Le chinois CMOC et le suisse Glencore, qui représentent environ 70 % du cobalt exporté en RDC, ont extrait ensemble 78 773 tonnes au premier semestre 2025, soit +15 % sur un an. Malgré l’embargo qui bloque les exportations depuis février, Glencore a même revu ses prévisions annuelles à la hausse. Derrière ce paradoxe se trouvent des logiques économiques et techniques qui expliquent pourquoi les producteurs congolais maintiennent le rythme de production de ce métal.
À Mutanda et KCC, ses deux mines congolaises, le groupe suisse a annoncé début août une production de 17 700 tonnes au premier semestre, contre 14 400 tonnes un an plus tôt (+23 %). Quelques semaines plus tôt, CMOC a de son côté rapporté 61 073 tonnes sur la même période, en hausse de 13 % en glissement annuel. Le groupe chinois vise une production comprise entre 100 000 et 120 000 tonnes en 2025, après 114 165 tonnes en 2024. En parallèle, Glencore prévoit désormais de produire au moins 42 000 tonnes cette année, contre 40 000 initialement.
Si la production se poursuit malgré l’interdiction d’exporter, c’est d’abord parce que le cobalt congolais est stocké dans le pays en attendant la fin de l’embargo, prévue au plus tôt en septembre. Dans un marché où les prix ont bondi de plus de 50 % depuis février et où les stocks hors RDC s’épuisent progressivement, ces volumes pourraient être écoulés rapidement à la levée des restrictions, à des prix potentiellement plus élevés.
Surtout, les producteurs n’ont guère le choix : 99 % du cobalt mondial est un sous-produit du cuivre ou du nickel, rappelle le Cobalt Institute. La plupart des sites congolais où est extrait le cobalt sont ainsi des mines de cuivre-cobalt, à l’instar de Tenke Fungurume et Kisanfu (CMOC). En continuant à extraire le cuivre, dont le prix fluctue entre 8000 et 10 000 dollars la tonne cette année, les compagnies minières produisent inévitablement du cobalt. C’est d’ailleurs ce qui explique pourquoi l’Indonésie est devenue le deuxième producteur mondial de cobalt ces dernières années, au moment où sa production de nickel explosait en parallèle.
« La croissance de l’offre de nickel et de son sous-produit, le cobalt, a permis à l’Indonésie de passer de seulement 2 % de la production mondiale de cobalt en 2021 à 12 % en 2024. Au cours de cette période, la production de cobalt a été multipliée par 12 », souligne le Cobalt Institute.

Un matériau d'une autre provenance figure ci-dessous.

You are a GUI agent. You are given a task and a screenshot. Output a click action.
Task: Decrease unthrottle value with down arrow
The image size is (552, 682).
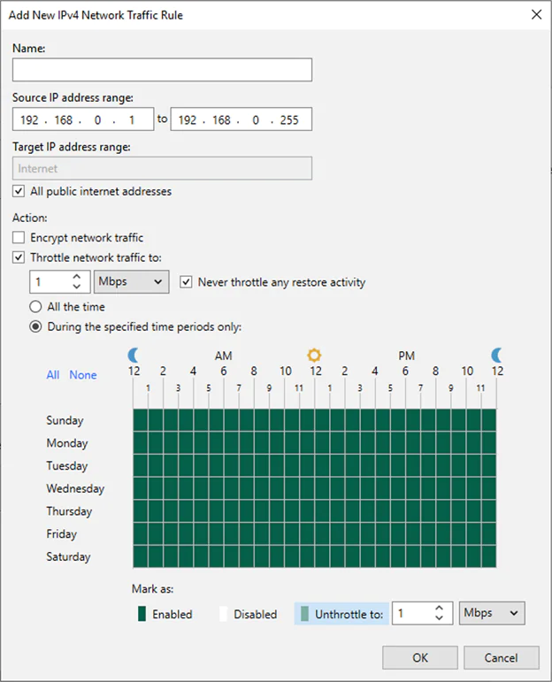(440, 619)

À court terme, le marché mondial du cobalt reste suspendu à la levée de l’embargo congolais. Mais la dépendance structurelle au cuivre et au nickel montre que les producteurs n’ont pas entièrement la main sur les volumes de cobalt extraits. Pour y faire face et éviter un nouveau déclin des prix, Kinshasa envisage d’ailleurs la mise en place de quotas d’exportations.